Tito got a job at the mortuary in 1997, two years after the death of his father Jackson Kiio, who served at the facility for 33 years.
Tito and his siblings were born and raised in the mortuary quarters where their parents lived. Even before he was formally employed by the now-defunct municipal council, Tito had already acquired the necessary skills, as he frequently gave his father a helping hand in his daily chores at the mortuary.
And now, for close to 21 years, Tito has never looked back, never once thinking of changing his job.
Tito is the second born son of the late Kiio and his wife Joyce Kanini, who was also employed by the council until 2002 when she retired.
For close to five decades now, the residents of Nakuru town have been referring to the county mortuary as “Kwa Jack”, popularly named after Mr Kiio.
Kiio joined the Nakuru mortuary in 1962 from Kenyatta National Hospital morgue where he began his career. Over time, he became the face of the mortuary.
Tito says the job was first offered to his elder brother after their father’s death. But his brother declined.
Kanini says the council had a policy that a close relative of an employee, who died while in active employment and had rendered distinguished service, would be considered for employment. “It is in this regard that the council asked me to forward the name of any of my children who would be offered employment. I asked my first born son, Anthony Mutiso, whether he was willing to work at the mortuary but he declined. When I asked Tito, he readily accepted and settled into the job with gusto,” she says.
Passion for the job
Tito says his mother was initially hesitant to allow him work as a mortuary attendant but later gave him her blessings when she realised he had passion for the job.
Kanini says her husband was the first African to work at the municipal mortuary where he was supervised by two white men.
“I married him in 1972 and joined him at the mortuary quarters, which was to remain our home for the next three decades. This gave Tito an opportunity to work alongside his father who he frequently accompanied to the mortuary,” she says.
She says Tito would in many occasions assist police officers to store bodies in the mortuary at night when her husband was not around.
But the job soon made Tito lose some of his friends. He says many people sympathised with him when they found him working in the mortuary at his tender age.
“Former councillor Lilian Arigi, whose son later became my friend, on several occasions offered to have me transferred to another department within the council, but I declined,” Tito says.
He, however, says he has been stigmatised by many people whenever he mentions where he works in social gatherings. “The fact that I have known no other place of work and home has helped me to cope with the stigma. While in school, some pupils would mock us that we resided in the mortuary but I never took offence,” he says.
The mortuary handles over 1,700 bodies annually.
Tito says the facility, which was recently refurbished, can hold at least 30 bodies in its storage chambers.
It used to hold only 12 bodies a few years ago.
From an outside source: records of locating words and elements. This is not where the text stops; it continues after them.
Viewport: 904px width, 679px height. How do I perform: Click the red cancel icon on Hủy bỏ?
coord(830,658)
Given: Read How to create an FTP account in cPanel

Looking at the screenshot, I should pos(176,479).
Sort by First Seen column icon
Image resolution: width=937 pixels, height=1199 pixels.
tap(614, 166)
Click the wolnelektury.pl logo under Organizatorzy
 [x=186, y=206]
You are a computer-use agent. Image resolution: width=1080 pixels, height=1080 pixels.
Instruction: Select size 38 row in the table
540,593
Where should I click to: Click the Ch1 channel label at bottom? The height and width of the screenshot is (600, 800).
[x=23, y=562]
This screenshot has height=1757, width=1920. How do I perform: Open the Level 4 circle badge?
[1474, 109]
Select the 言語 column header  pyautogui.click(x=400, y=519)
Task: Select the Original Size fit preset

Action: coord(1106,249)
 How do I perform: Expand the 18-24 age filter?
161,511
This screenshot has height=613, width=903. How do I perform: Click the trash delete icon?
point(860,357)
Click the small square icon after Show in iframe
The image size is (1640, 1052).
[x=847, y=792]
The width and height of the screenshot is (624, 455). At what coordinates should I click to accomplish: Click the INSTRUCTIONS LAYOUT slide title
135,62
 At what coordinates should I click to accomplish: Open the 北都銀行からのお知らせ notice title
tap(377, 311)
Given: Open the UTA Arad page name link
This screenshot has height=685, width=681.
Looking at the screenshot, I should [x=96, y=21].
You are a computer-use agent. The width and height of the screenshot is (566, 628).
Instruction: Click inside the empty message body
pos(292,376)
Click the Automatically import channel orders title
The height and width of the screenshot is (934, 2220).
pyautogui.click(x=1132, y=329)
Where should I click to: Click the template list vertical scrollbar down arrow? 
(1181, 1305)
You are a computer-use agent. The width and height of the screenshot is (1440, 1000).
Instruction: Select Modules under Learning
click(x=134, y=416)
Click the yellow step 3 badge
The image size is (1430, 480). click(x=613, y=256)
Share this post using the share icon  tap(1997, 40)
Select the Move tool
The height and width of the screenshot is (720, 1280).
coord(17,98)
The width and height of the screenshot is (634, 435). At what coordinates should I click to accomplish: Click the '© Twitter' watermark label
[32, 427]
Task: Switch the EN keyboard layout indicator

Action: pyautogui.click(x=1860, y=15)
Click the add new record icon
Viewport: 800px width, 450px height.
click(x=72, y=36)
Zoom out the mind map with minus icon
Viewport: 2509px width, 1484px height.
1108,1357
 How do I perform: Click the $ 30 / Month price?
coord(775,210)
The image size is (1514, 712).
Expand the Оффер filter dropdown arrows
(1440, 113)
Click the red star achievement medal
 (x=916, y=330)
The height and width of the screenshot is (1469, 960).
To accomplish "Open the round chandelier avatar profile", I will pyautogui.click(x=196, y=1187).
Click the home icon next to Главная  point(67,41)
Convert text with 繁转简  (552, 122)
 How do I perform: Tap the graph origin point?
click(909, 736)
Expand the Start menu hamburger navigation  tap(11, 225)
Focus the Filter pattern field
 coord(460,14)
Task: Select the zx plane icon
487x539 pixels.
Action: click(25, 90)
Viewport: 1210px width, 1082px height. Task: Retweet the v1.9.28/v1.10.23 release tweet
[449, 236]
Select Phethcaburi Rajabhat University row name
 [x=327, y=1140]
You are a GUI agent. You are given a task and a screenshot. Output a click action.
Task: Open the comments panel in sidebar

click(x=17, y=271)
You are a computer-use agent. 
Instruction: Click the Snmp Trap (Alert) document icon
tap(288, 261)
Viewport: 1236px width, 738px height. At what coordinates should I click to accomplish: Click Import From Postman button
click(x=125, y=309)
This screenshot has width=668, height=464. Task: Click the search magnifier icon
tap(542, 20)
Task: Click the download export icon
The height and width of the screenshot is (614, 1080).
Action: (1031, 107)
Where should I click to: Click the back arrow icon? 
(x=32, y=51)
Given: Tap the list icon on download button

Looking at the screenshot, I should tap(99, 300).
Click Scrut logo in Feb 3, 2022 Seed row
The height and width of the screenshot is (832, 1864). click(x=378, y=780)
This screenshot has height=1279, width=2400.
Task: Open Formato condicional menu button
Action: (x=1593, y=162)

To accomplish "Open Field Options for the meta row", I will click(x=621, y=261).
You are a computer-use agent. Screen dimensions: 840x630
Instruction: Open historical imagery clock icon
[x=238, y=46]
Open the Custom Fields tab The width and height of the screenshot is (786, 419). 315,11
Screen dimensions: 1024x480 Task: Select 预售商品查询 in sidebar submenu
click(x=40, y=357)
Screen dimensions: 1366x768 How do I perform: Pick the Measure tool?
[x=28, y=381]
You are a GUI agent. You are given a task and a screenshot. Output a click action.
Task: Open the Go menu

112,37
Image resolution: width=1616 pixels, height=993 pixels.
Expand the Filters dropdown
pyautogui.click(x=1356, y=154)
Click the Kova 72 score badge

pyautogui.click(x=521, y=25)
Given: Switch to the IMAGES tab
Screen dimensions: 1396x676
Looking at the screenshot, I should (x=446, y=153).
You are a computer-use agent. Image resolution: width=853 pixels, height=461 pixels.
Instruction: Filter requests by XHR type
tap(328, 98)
The mortuary has five other staff members, including the superintendent.
He is glad that he and other mortuary staff were awarded a certificate of recognition by former Governor Kinuthia Mbugua during a staff party last year.
“The recognition gave me the impetus to work hard,” he says.
And just like any other work, Tito says he experiences low moments while working in the mortuary, such as during the 2008 post-election violence when badly decomposed bodies were taken to the facility by the police.
He says during the violence, the mortuary held up to 100 bodies at a time.
“Bodies were strewn all over the floor as they could not fit in the storage chambers,” he recalls.
Tito says part of his duties includes assisting pathologists during postmortems and issuing burial permits.
He says sometimes he is forced to play an arbiter between family members who are in dispute over who should bury the bodies. He has also assisted many people who seek copies of burial permits for their relatives who died for as long as 40 years ago.